An anonymous reader quotes a report from The Guardian: The release of methane and carbon dioxide from thawing permafrost will accelerate global warming and add up to $70 trillion to the world’s climate bill, according to the most advanced study yet of the economic consequences of a melting Arctic. If countries fail to improve on their Paris agreement commitments, this feedback mechanism, combined with a loss of heat-deflecting white ice, will cause a near 5% amplification of global warming and its associated costs, says the paper, which was published on Tuesday in Nature Communications.

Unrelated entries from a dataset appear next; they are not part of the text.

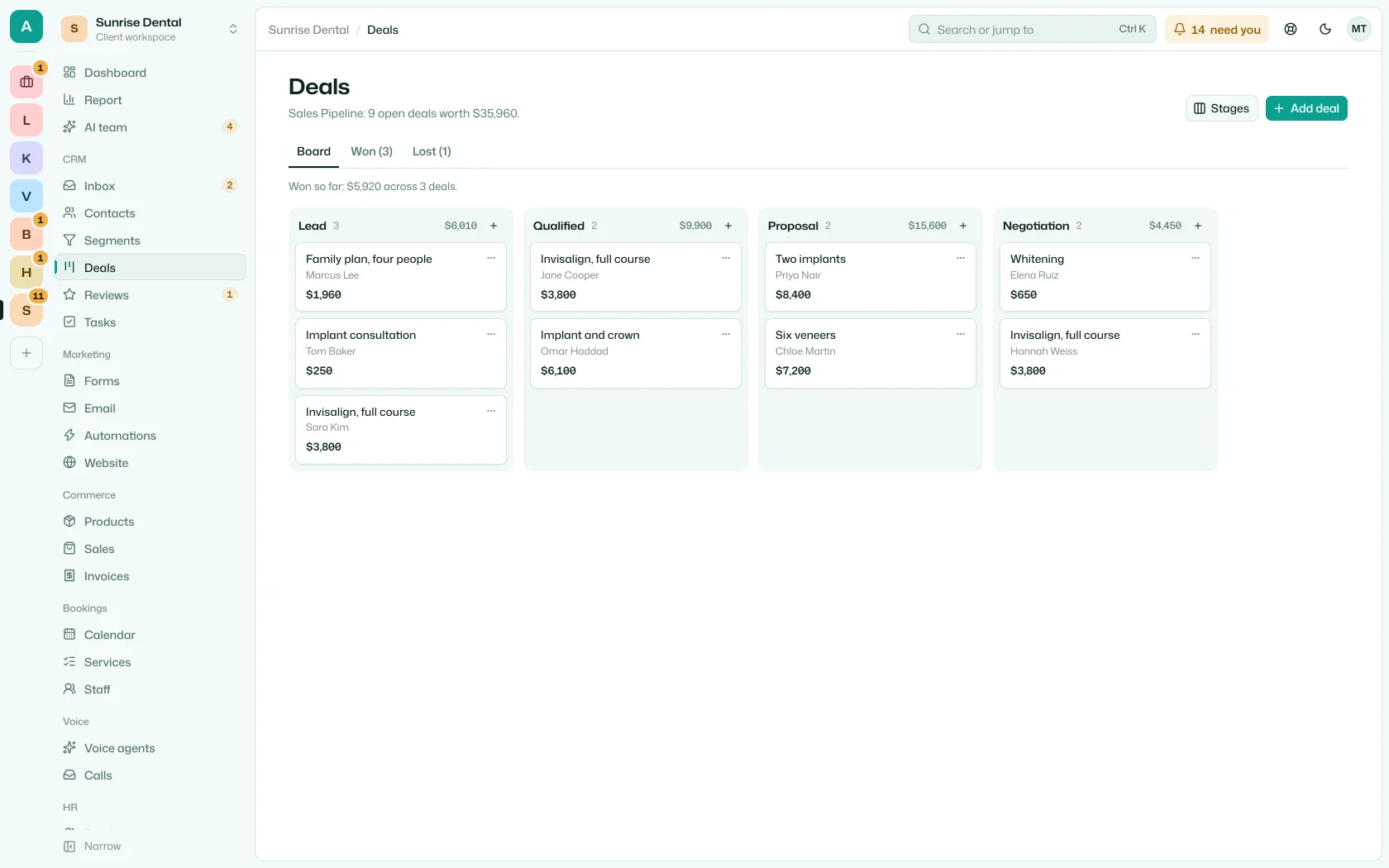
Task: Focus the Search or jump to field
Action: (1032, 29)
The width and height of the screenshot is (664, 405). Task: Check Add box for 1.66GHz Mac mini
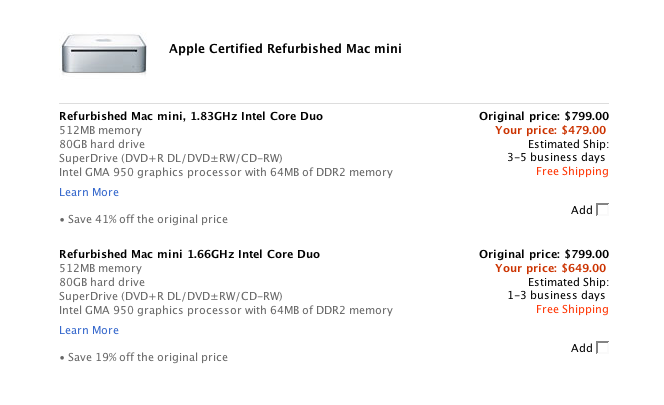click(602, 348)
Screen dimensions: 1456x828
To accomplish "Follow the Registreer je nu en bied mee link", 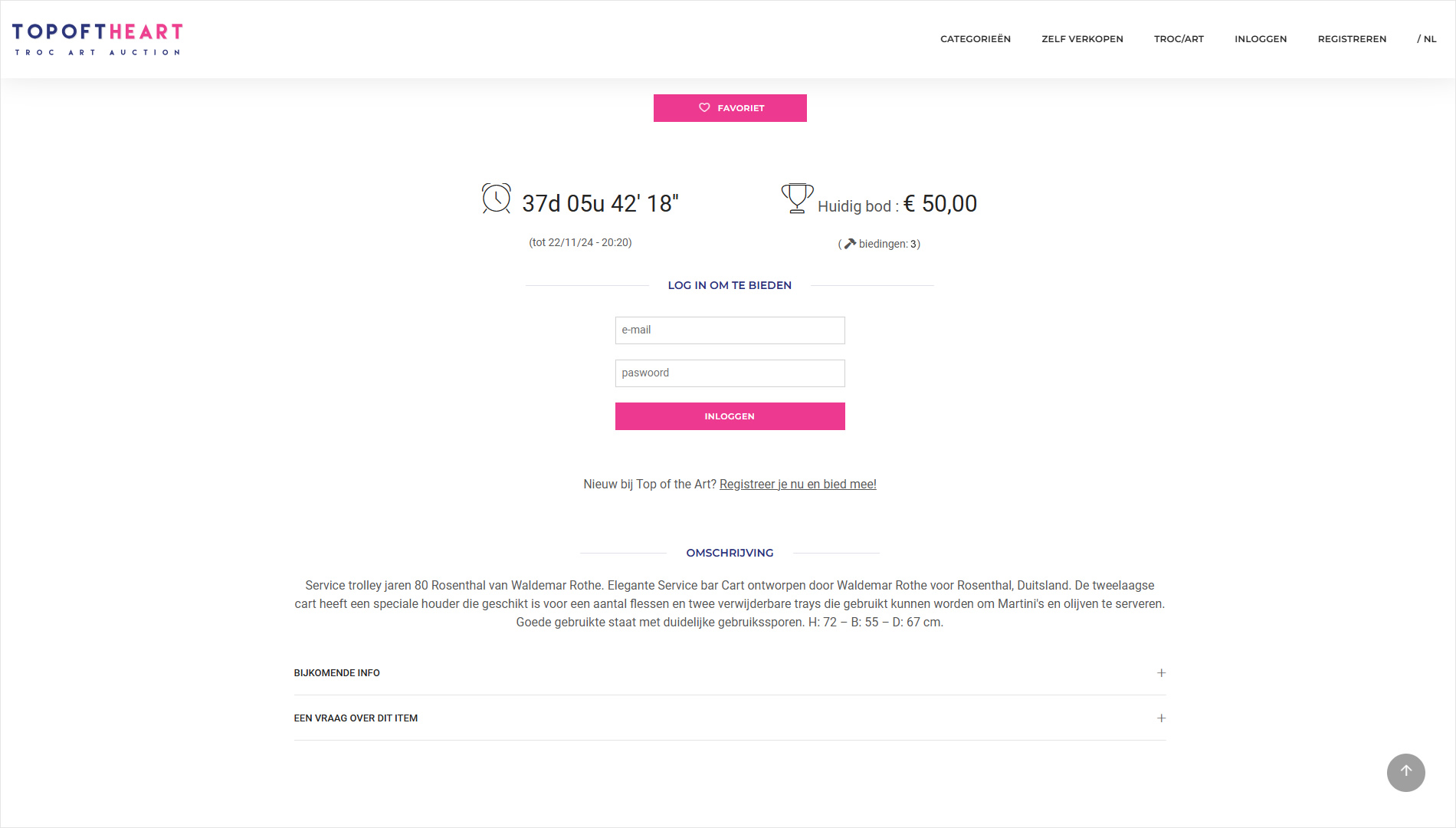I will [798, 485].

The authors say their study is the first to calculate the economic impact of permafrost melt and reduced albedo — a measure of how much light that hits a surface is reflected without being absorbed — based on the most advanced computer models of what is likely to happen in the Arctic as temperatures rise. It shows how destabilized natural systems will worsen the problem caused by man-made emissions, making it more difficult and expensive to solve. They assessed known stocks of frozen organic matter in the ground up to 3 meters deep at multiple points across the Arctic. These were run through the world’s most advanced simulation software in the US and at the UK Met Office to predict how much gas will be released at different levels of warming. Even with supercomputers, the number crunching took weeks because the vast geography and complex climate interactions of the Arctic throw up multiple variables. The researchers then applied previous economic impact models to assess the likely costs. Permafrost melt is the main concern because of all the carbon trapped in the frozen ground. “On the current trajectory of at least 3C of warming by the end of the century, melting permafrost is expected to discharge up to 280 gigatons of carbon dioxide and 3 gigatons of methane, which has a climate effect that is 10 to 20 times stronger than CO2,” the report says. “This would increase the global climate-driven impacts by by $70 trillion between now and 2300. This is 10 times higher than the projected benefits from a melting Arctic, such as easier navigation for ships and access to minerals, says the paper.”